中華料理が食べたかったのだが、これはこれで嬉しい。
デイレクトール、つまりこの店の支配人に席まで案内される。
「Vous prennez un aperitif?」
「な……何と言ったのだ?」
皆、英語はある程度話せる様だったが、フランス語は全く分からないという表情を浮かべている。
「食前酒はいかがですか? と聞いたんですよ」
私は、こっそり答えた。
「お前……仏語が分かるのか?」
久坂サンが驚きの表情で尋ねる。
「少しだけなら……ね。で、食前酒は飲むんですか? いらないんですか?」
「では、頂こうか?」
久坂サンよりも先に、高杉サンがそう答えたので、私はみんなの代わりに注文した。
「Oui, je veux bien……alors, un kir s'il vous plait」
とりあえずキールを注文すると、支配人はカルトを置いて去って行った。
「さっぱりわからんな」
カルトは全てフランス語。
当然と言えば当然なのだが……皆は既に困り果てている。
「おい、お前が適当に選べ」
高杉サンは私に命じた。
「宜しいのですか?」
「良いも悪いもあるまい。お前以外に仏語がわかる奴もいねぇからな」
その言葉に、私は目を輝かせる。
こんな高級店で、好きに前菜やメインなどを選べるのだ。
これは、そうそう無い体験だ。
「alors, vous avez choisi?」
しばらくするとギャルソン、つまり給仕係が注文は決まったかと尋ねに来た。
「 Je prends ca」
何でも良いと言われたので、前菜からデザートまで私が食べたいと思った物を、ここぞとばかりに好きに注文した。
「ok……et comme boisson?」
更に、給仕は飲み物は何にするか尋ねる。
「飲み物は何にしますか?」
「飲み物ならば、先程はじめに頼んだではないか?」
「あれは食前酒。これは、食事中に飲むものです」
私は久坂サンに説明する。
「それならば、折角ですから仏国のお酒を頂きませんか?」
中牟田サンの提案に、皆は賛同した。
「Qu'est ce que vous conseiller?」
給仕にお勧めを尋ねるとその給仕はソムリエと代わり、私はソムリエの勧めるワインをとりあえず注文した。

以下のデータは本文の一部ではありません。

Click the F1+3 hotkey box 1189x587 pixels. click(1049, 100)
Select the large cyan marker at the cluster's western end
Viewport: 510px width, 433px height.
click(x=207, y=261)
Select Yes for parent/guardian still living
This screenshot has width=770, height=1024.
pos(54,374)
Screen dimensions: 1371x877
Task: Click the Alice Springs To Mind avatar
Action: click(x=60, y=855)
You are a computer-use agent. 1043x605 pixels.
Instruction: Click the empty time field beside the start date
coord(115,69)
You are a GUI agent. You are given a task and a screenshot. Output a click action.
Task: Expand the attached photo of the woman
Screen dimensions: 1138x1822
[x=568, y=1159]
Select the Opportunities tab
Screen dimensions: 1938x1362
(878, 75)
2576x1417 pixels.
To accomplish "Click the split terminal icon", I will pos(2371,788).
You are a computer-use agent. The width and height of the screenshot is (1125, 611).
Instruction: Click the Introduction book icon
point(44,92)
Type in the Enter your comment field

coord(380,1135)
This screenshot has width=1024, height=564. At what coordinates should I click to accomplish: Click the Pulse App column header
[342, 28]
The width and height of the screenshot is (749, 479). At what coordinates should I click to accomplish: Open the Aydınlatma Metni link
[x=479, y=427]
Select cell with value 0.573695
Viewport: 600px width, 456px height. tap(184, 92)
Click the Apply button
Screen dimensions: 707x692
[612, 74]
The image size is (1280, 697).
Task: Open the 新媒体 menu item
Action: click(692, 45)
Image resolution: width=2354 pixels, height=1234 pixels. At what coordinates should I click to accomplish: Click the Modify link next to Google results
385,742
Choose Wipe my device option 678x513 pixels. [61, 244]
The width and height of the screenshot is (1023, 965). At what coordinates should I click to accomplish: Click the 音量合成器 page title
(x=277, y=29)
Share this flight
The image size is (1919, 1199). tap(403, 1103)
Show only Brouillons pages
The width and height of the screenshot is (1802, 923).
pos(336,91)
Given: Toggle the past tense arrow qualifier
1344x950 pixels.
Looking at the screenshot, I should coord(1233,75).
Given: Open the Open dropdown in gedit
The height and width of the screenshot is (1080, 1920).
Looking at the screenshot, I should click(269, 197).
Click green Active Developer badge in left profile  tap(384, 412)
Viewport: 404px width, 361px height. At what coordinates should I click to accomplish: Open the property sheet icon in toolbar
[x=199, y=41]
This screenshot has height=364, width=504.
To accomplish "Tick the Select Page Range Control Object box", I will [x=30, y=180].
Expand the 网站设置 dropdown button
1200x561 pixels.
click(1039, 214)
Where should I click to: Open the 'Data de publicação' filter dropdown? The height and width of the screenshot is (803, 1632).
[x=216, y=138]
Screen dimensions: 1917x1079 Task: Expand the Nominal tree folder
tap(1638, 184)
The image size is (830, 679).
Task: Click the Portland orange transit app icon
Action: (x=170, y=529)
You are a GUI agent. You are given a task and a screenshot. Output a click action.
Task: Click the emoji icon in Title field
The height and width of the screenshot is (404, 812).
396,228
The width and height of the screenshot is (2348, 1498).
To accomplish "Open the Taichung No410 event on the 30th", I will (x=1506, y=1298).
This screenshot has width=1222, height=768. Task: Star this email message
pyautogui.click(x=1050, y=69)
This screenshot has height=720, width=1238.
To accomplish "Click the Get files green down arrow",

「それにしても……高杉サンの小姓は有能だ。仏語は何処で習ったのです?」
中牟田サンは目を輝かせながら尋ねた。
「仏語は長崎滞在時に覚えさせた。なぁ、春通?」
高杉サンは突然私に話を振る。
「え……ええ、そうです。ですが、初めて使うので緊張しました……」
長崎でというのは流石に嘘だが、初めて実践するというのは本当だ。
海外旅行自体が初めてなのだから。
そんな私が、どこでフランス語を学んだのか……というと。
私は進学前は、英文科の高校に通っていた。
そこでは、3年間のカリキュラムの中で、英語以外の言語を2科目選択して学ばなければならなかった。
そこで選んだ一つがフランス語。
理由は何だか、格好良さそうだったからだ。
それがこんな所で役立つ事になろうとは……人生とは予測不能な物である。
しばらくすると、食前酒と前菜が運ばれてくる。
「お前を手本にするから、好きに食え」
高杉サンがそう言うと、皆も頷く。
そんな事を言われても…………
がっつり見られていたら、食べづらいじゃない!!
その言葉の通り、私と同じ作法で皆は料理を口に運ぶ。
何だっけ……こんな様な話の落語があったよね。
作法が分からないから人の真似をして食べるんだけど、そのお手本にしている人が里芋の煮物をつい箸から落としてしまって……それが作法の一つだと思ったみんなが、それまで真似してしまうっていう話。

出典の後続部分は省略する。